ACTIVITY: Output the records, every one, exactly as given.
□ □ □ □
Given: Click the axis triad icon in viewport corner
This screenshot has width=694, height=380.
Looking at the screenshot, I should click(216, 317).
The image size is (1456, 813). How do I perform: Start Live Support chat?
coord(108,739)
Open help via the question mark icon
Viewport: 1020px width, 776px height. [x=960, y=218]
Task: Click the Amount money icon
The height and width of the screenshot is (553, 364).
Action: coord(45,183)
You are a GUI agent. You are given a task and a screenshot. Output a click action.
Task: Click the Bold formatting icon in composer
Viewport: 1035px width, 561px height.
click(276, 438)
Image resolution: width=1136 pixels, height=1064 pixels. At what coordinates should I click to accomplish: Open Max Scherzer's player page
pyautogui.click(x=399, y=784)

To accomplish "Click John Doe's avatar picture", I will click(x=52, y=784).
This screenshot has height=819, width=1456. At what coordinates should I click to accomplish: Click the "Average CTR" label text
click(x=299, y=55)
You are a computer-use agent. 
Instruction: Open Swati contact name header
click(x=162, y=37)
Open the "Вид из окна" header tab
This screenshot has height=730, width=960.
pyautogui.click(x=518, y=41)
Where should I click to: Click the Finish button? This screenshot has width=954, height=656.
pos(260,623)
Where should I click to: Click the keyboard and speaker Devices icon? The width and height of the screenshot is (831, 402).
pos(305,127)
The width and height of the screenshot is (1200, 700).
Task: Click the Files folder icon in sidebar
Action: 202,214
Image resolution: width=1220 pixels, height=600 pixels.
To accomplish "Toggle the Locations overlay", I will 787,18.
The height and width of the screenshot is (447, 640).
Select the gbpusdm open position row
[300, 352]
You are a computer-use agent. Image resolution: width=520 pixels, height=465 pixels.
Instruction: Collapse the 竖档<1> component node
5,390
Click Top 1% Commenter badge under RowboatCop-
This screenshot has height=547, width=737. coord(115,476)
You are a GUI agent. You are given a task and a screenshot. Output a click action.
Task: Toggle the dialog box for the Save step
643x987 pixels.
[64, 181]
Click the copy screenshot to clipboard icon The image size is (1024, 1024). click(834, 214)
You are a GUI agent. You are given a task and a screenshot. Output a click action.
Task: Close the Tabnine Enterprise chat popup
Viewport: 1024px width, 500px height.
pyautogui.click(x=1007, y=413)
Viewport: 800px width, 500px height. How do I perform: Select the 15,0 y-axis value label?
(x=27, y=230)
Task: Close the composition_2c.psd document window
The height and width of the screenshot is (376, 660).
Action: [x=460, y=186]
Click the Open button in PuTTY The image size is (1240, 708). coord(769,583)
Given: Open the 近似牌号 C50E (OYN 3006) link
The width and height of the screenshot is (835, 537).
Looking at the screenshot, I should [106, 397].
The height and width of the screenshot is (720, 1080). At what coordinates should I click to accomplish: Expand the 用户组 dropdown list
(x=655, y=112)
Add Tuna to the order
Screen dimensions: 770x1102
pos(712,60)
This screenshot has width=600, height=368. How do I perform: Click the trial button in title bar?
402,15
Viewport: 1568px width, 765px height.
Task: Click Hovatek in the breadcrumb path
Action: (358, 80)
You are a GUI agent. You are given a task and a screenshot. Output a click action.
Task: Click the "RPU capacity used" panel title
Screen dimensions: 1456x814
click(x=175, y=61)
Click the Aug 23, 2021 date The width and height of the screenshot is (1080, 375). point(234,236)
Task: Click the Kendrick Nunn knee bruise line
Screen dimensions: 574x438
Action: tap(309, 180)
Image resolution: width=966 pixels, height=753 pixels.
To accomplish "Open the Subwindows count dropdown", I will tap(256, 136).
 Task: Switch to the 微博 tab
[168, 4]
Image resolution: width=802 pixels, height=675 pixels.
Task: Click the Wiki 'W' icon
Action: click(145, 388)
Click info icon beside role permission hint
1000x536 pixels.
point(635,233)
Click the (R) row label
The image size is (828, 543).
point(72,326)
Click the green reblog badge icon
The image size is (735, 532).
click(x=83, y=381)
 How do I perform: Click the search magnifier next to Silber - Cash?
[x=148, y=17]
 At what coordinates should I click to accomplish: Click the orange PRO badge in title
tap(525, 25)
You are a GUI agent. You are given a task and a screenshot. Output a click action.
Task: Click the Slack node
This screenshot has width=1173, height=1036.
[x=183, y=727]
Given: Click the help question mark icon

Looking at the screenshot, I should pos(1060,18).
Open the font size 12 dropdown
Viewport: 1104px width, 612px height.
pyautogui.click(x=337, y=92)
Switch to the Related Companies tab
□ □ □ □
FINISHED TASK:
Given: Click the axis triad icon in viewport corner
This screenshot has width=694, height=380.
Looking at the screenshot, I should click(216, 317).
The image size is (1456, 813). How do I perform: Start Live Support chat?
coord(108,739)
Open help via the question mark icon
Viewport: 1020px width, 776px height. [x=960, y=218]
Task: Click the Amount money icon
The height and width of the screenshot is (553, 364).
Action: coord(45,183)
You are a GUI agent. You are given a task and a screenshot. Output a click action.
Task: Click the Bold formatting icon in composer
Viewport: 1035px width, 561px height.
click(276, 438)
Image resolution: width=1136 pixels, height=1064 pixels. At what coordinates should I click to accomplish: Open Max Scherzer's player page
pyautogui.click(x=399, y=784)

To accomplish "Click John Doe's avatar picture", I will click(x=52, y=784).
This screenshot has height=819, width=1456. At what coordinates should I click to accomplish: Click the "Average CTR" label text
click(x=299, y=55)
You are a computer-use agent. 
Instruction: Open Swati contact name header
click(x=162, y=37)
Open the "Вид из окна" header tab
This screenshot has height=730, width=960.
pyautogui.click(x=518, y=41)
Where should I click to: Click the Finish button? This screenshot has width=954, height=656.
pos(260,623)
Where should I click to: Click the keyboard and speaker Devices icon? The width and height of the screenshot is (831, 402).
pos(305,127)
The width and height of the screenshot is (1200, 700).
Task: Click the Files folder icon in sidebar
Action: 202,214
Image resolution: width=1220 pixels, height=600 pixels.
To accomplish "Toggle the Locations overlay", I will 787,18.
The height and width of the screenshot is (447, 640).
Select the gbpusdm open position row
[300, 352]
You are a computer-use agent. Image resolution: width=520 pixels, height=465 pixels.
Instruction: Collapse the 竖档<1> component node
5,390
Click Top 1% Commenter badge under RowboatCop-
This screenshot has height=547, width=737. coord(115,476)
You are a GUI agent. You are given a task and a screenshot. Output a click action.
Task: Toggle the dialog box for the Save step
643x987 pixels.
[64, 181]
Click the copy screenshot to clipboard icon The image size is (1024, 1024). click(834, 214)
You are a GUI agent. You are given a task and a screenshot. Output a click action.
Task: Close the Tabnine Enterprise chat popup
Viewport: 1024px width, 500px height.
pyautogui.click(x=1007, y=413)
Viewport: 800px width, 500px height. How do I perform: Select the 15,0 y-axis value label?
(x=27, y=230)
Task: Close the composition_2c.psd document window
The height and width of the screenshot is (376, 660).
Action: [x=460, y=186]
Click the Open button in PuTTY The image size is (1240, 708). coord(769,583)
Given: Open the 近似牌号 C50E (OYN 3006) link
The width and height of the screenshot is (835, 537).
Looking at the screenshot, I should [106, 397].
The height and width of the screenshot is (720, 1080). At what coordinates should I click to accomplish: Expand the 用户组 dropdown list
(x=655, y=112)
Add Tuna to the order
Screen dimensions: 770x1102
pos(712,60)
This screenshot has width=600, height=368. How do I perform: Click the trial button in title bar?
402,15
Viewport: 1568px width, 765px height.
Task: Click Hovatek in the breadcrumb path
Action: (358, 80)
You are a GUI agent. You are given a task and a screenshot. Output a click action.
Task: Click the "RPU capacity used" panel title
Screen dimensions: 1456x814
click(x=175, y=61)
Click the Aug 23, 2021 date The width and height of the screenshot is (1080, 375). point(234,236)
Task: Click the Kendrick Nunn knee bruise line
Screen dimensions: 574x438
Action: tap(309, 180)
Image resolution: width=966 pixels, height=753 pixels.
To accomplish "Open the Subwindows count dropdown", I will tap(256, 136).
 Task: Switch to the 微博 tab
[168, 4]
Image resolution: width=802 pixels, height=675 pixels.
Task: Click the Wiki 'W' icon
Action: click(145, 388)
Click info icon beside role permission hint
1000x536 pixels.
point(635,233)
Click the (R) row label
The image size is (828, 543).
point(72,326)
Click the green reblog badge icon
The image size is (735, 532).
click(x=83, y=381)
 How do I perform: Click the search magnifier next to Silber - Cash?
[x=148, y=17]
 At what coordinates should I click to accomplish: Click the orange PRO badge in title
tap(525, 25)
You are a GUI agent. You are given a task and a screenshot. Output a click action.
Task: Click the Slack node
This screenshot has width=1173, height=1036.
[x=183, y=727]
Given: Click the help question mark icon

Looking at the screenshot, I should pos(1060,18).
Open the font size 12 dropdown
Viewport: 1104px width, 612px height.
pyautogui.click(x=337, y=92)
Switch to the Related Companies tab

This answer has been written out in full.